Chapitre VIII : Häagen-dazs et Nutella - Partie 1

255 44 24
                                    


Mark

D'un signe de tête, Jack, qui me suivait de près, m'informe qu'il part à la recherche de son fils. Bon sang, mais pourquoi Kaleb a-t-il eu ce comportement ? Je ne pensais pas qu'il était intéressé par Léa. Et j'étais à mille lieues de me dire que c'était réciproque ! Kaleb et moi avons souvent été en concurrence en ce qui concerne la gent féminine. Oui nous sommes comme des frères, mais sur ce point-là, je dois reconnaître que j'aurais dû mettre les points sur les « i » bien avant. J'ai toujours eu l'impression qu'il était un peu envieux de mes fréquentations, je l'avais bien remarqué. Pourtant, j'ai laissé pourrir la situation, sans jamais recadrer les choses. Je me disais que ce n'était qu'un petit jeu sans importance entre amis qui se calmerait avec le temps. Je me suis trompé. Je vais devoir régler ça au plus vite avec lui, mais je dois d'abord laisser ma colère retomber.
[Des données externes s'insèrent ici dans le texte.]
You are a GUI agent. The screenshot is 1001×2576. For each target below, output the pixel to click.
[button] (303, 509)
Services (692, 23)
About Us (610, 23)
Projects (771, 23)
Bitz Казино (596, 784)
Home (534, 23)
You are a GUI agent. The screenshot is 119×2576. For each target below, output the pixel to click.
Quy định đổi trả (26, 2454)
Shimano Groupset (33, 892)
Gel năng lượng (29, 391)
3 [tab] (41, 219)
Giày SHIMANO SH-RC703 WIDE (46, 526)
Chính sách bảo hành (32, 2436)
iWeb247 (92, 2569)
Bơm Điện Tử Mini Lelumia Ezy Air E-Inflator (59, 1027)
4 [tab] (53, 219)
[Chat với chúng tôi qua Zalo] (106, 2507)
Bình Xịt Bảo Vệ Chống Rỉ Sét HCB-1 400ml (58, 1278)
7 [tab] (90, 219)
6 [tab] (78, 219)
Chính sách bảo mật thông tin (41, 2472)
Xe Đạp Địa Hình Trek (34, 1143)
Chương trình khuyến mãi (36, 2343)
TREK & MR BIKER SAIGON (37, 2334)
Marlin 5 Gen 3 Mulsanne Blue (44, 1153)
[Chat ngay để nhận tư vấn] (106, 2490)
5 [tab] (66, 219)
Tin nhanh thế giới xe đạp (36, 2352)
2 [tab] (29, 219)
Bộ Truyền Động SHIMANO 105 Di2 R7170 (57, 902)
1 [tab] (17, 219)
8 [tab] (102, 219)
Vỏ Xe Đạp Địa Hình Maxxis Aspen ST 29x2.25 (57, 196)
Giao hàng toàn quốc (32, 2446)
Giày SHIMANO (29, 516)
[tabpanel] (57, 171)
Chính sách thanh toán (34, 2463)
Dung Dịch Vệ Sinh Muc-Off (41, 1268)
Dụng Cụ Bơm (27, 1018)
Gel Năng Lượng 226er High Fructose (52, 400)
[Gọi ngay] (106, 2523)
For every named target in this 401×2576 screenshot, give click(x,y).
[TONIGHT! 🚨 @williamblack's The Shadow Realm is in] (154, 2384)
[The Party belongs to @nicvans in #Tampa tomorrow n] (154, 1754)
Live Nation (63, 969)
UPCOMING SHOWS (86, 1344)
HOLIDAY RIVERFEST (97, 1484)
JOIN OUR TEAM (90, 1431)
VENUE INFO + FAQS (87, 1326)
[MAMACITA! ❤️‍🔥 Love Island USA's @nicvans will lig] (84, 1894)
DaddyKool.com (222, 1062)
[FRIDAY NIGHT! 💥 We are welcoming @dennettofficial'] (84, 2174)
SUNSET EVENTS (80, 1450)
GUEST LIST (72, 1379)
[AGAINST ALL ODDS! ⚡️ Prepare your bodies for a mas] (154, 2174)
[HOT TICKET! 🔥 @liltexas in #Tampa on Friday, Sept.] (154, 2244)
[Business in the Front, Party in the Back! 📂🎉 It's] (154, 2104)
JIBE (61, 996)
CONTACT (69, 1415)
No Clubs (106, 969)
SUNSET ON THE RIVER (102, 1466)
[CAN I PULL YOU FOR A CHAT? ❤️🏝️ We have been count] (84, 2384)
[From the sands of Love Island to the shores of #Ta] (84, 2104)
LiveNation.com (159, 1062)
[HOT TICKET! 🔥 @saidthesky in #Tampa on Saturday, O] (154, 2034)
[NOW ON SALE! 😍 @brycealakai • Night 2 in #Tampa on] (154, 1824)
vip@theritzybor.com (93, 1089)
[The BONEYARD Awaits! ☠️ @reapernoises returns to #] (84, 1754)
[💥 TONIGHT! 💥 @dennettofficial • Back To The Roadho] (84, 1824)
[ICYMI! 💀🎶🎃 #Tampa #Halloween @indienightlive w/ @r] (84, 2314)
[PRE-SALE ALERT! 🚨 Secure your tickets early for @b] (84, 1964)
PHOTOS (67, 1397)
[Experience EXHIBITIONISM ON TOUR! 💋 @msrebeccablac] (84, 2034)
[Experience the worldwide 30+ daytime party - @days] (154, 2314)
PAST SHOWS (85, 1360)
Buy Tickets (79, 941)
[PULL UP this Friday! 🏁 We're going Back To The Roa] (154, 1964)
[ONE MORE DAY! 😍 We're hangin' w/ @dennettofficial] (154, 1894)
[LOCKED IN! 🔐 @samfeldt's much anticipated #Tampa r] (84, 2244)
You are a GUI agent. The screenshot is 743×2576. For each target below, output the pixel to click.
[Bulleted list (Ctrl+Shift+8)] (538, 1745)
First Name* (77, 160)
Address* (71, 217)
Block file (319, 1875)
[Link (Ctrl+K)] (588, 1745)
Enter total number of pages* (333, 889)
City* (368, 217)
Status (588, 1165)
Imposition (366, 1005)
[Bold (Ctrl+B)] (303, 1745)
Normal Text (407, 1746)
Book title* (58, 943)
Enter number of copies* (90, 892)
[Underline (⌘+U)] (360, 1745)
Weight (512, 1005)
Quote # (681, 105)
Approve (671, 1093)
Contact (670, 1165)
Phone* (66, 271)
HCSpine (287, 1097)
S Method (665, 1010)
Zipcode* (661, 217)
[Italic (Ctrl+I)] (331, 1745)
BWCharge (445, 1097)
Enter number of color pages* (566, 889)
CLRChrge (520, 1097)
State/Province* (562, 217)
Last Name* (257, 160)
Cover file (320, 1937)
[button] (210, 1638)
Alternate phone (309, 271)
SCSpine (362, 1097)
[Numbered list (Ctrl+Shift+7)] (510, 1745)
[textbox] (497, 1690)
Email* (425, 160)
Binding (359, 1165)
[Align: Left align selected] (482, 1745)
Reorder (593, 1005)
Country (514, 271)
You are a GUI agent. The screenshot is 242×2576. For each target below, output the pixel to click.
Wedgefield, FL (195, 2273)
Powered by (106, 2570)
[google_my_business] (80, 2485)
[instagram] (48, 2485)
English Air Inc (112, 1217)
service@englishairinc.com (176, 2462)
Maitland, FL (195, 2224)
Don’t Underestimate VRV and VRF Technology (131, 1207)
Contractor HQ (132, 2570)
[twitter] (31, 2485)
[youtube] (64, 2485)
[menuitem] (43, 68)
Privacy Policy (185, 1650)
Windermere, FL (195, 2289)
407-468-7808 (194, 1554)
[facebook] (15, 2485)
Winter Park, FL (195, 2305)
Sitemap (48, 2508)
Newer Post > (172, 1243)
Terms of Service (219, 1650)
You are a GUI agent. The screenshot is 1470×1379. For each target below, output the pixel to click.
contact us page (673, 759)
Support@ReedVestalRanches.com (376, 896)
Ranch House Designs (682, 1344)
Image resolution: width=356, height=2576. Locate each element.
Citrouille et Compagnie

Des images de la scène que nous avons partagée avec Léa une demi-heure avant plus tôt me reviennent par flashs. J'essaie tant bien que mal de les chasser de mon esprit, en vain. Cette femme est incroyable. Incroyablement belle et désirable. Mon esprit divague un peu trop, je dois me reprendre. Je sais très bien que ce que j'ai vu n'est pas le reflet de la réalité. Je sais que Léa n'est pas du tout attirée par Kaleb et qu'il y a certainement une explication à ce qu'il vient de se passer entre eux. Pourtant, un plan diabolique se dessine dans ma tête. Je décide de la suivre et de faire en sorte de régler le problème une bonne fois pour toutes.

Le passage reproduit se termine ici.